Do you want to know a secret? We don’t find happiness; we create it. That’s right; you are responsible for creating your happiness. You are responsible for creating that optimistic and positive outlook that you want. It is a matter of changing your perception and adopting better habits while you’re at it. It may be easier for some people than others, but everyone can learn to be happier and adopt a positive mindset. The habits that you choose to adopt don’t have to be difficult to implement either. Some of the daily habits below will help you become a more positive person, and they are easy to incorporate into your routine:
- Practice Looking for The Silver Lining in Everything – This will be one of the habits that will encourage you to develop that positive mindset and make it a constant fixture in your life.
- Give Unconditionally and Practice Gratitude Every Day Without Fail – Giving can be one of the most powerful and emotionally uplifting things one can do for another.
- Reduce the Negativity In Your Life One Day At A Time – Each day, make it a habit to remove one negativity source from your life.
- Choose to Live In the Present, Not the Past – Happy people never look back; they always look forward to what’s ahead.
- Get Up and Get Moving – In other words, start making exercise a regular habit. Getting those muscles pumping and oxygen working through the body does wonder for our emotional and physical health.

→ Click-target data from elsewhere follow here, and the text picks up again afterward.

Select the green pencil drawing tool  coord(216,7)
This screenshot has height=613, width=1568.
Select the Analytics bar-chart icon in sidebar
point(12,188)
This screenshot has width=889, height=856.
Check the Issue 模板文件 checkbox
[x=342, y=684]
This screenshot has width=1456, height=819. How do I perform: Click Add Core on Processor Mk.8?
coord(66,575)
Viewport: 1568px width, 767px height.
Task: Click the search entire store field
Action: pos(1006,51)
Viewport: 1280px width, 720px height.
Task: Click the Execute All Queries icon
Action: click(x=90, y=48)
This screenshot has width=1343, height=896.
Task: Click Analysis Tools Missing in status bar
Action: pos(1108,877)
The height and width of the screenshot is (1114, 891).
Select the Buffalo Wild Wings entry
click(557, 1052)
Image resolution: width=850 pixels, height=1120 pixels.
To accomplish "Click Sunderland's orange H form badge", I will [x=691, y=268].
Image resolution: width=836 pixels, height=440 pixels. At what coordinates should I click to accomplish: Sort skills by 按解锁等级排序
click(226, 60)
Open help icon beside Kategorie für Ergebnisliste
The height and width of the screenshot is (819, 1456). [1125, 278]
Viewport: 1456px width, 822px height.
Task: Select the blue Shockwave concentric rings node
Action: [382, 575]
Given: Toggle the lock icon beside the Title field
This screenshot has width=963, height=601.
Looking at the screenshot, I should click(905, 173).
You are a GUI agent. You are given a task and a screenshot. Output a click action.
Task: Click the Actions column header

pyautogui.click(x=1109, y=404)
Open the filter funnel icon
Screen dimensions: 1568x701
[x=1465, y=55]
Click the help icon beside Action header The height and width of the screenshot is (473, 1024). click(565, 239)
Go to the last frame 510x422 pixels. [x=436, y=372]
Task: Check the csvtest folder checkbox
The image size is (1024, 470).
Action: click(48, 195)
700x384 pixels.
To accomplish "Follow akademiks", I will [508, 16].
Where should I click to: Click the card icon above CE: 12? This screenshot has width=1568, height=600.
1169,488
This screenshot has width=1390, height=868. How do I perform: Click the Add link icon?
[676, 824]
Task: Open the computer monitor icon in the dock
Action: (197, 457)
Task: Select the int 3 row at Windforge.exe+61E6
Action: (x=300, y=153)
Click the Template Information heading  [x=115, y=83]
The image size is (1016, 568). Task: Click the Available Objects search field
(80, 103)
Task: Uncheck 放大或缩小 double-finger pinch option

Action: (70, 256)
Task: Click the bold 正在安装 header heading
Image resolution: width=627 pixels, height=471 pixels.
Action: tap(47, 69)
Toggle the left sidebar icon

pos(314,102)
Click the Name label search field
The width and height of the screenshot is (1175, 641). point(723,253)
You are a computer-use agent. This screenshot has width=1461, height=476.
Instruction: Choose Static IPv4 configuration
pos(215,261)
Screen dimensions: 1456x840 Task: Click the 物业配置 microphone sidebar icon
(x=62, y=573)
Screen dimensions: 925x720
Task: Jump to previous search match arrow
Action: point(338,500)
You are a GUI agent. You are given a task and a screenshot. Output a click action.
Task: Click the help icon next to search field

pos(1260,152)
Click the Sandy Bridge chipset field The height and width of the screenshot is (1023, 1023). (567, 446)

- Make It A Habit to Live Aligned to Your Values and Authentic Self – This one is a major habit that you need to develop for long-term positivity. This habit means that you are not living for the expectations of others.
- Be Open About Talking to Strangers – Most of us walk around with our walls up, leery of other people. Be open about talking to strangers because you never know what great new connections you might form
- Make It A Habit to Focus On Your Achievements Each Day – Happy and positive people can wake up and end the day with a smile on their face because they focus on the achievements they made throughout the day.
- Create A Morning Mindset Routine – Make a mental list of each thing you are looking forward to. It helps to create a feeling of anticipation and excitement that creates momentum for the entire day.
- Surround Yourself with Other Happy People – Positive people surround themselves with other positive and happy individuals too. If this wasn’t a habit before, it should be now.
- Choose to Smile Every Day – The simple act of smiling can instantly change the way you feel internally, even if you don’t necessarily have anything to smile about, even when you don’t feel like it, smile. Studies show that even a forced smile improves positivity.
- Adopt A Positive Posture – If you struggle to move your mind into a more positive perspective, try moving your body there first. Your body feels every emotion that it goes through. The body is the first place to feel it.
- Rediscover Your Creative Passion – Optimistic people tend to have a higher level of creativity, which becomes an outlet for self-expression.
- Make It A Habit to Laugh Often – Positive people don’t take themselves too seriously. They have a good sense of humor, which has made it much easier for them to maintain their sunny disposition. Positive people are lighthearted about life, and they know how to have a good time.
If you take five to ten minutes a day and practice these suggestions you will find yourself transforming into an optimistic person. It won’t happen overnight and may take you three to four months before you notice the change. But with a little practice and just a small effort, you can transform your point of view. In doing so you will be increasing your chances for success in relationships, career, and health. Psychological studies have determined that optimistic people are more likely to put effort into achieving whatever it is that they want to get done. The higher one’s optimism the higher the probability of their success in life. You can be just as successful.